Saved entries
============================================================
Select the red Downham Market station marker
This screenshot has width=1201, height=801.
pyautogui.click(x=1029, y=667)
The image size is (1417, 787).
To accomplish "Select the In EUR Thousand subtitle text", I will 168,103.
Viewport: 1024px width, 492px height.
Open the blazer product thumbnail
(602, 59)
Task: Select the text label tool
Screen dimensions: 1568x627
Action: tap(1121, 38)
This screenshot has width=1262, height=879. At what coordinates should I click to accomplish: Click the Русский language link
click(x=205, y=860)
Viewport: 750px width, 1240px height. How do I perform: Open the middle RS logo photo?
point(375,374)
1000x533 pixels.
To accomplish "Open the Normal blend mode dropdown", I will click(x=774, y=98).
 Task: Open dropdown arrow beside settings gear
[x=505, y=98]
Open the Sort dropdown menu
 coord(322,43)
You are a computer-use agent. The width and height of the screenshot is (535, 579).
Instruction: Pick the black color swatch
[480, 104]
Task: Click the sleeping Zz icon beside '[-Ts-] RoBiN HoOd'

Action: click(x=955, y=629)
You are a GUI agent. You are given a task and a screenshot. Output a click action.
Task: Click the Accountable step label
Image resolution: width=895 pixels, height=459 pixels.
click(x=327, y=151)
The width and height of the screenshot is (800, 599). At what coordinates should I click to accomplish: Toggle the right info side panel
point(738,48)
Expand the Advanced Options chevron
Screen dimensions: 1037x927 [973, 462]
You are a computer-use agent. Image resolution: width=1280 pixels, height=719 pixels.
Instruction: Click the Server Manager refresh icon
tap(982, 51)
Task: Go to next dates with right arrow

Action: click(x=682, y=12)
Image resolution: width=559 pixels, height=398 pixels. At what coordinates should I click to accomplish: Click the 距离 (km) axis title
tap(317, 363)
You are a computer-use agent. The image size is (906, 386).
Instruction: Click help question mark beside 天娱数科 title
============================================================
## Task
Print out each line of the data exactly.

## Solution for this problem
Select the red Downham Market station marker
This screenshot has width=1201, height=801.
pyautogui.click(x=1029, y=667)
The image size is (1417, 787).
To accomplish "Select the In EUR Thousand subtitle text", I will 168,103.
Viewport: 1024px width, 492px height.
Open the blazer product thumbnail
(602, 59)
Task: Select the text label tool
Screen dimensions: 1568x627
Action: tap(1121, 38)
This screenshot has width=1262, height=879. At what coordinates should I click to accomplish: Click the Русский language link
click(x=205, y=860)
Viewport: 750px width, 1240px height. How do I perform: Open the middle RS logo photo?
point(375,374)
1000x533 pixels.
To accomplish "Open the Normal blend mode dropdown", I will click(x=774, y=98).
 Task: Open dropdown arrow beside settings gear
[x=505, y=98]
Open the Sort dropdown menu
 coord(322,43)
You are a computer-use agent. The width and height of the screenshot is (535, 579).
Instruction: Pick the black color swatch
[480, 104]
Task: Click the sleeping Zz icon beside '[-Ts-] RoBiN HoOd'

Action: click(x=955, y=629)
You are a GUI agent. You are given a task and a screenshot. Output a click action.
Task: Click the Accountable step label
Image resolution: width=895 pixels, height=459 pixels.
click(x=327, y=151)
The width and height of the screenshot is (800, 599). At what coordinates should I click to accomplish: Toggle the right info side panel
point(738,48)
Expand the Advanced Options chevron
Screen dimensions: 1037x927 [973, 462]
You are a computer-use agent. Image resolution: width=1280 pixels, height=719 pixels.
Instruction: Click the Server Manager refresh icon
tap(982, 51)
Task: Go to next dates with right arrow

Action: click(x=682, y=12)
Image resolution: width=559 pixels, height=398 pixels. At what coordinates should I click to accomplish: Click the 距离 (km) axis title
tap(317, 363)
You are a computer-use agent. The image size is (906, 386).
Instruction: Click help question mark beside 天娱数科 title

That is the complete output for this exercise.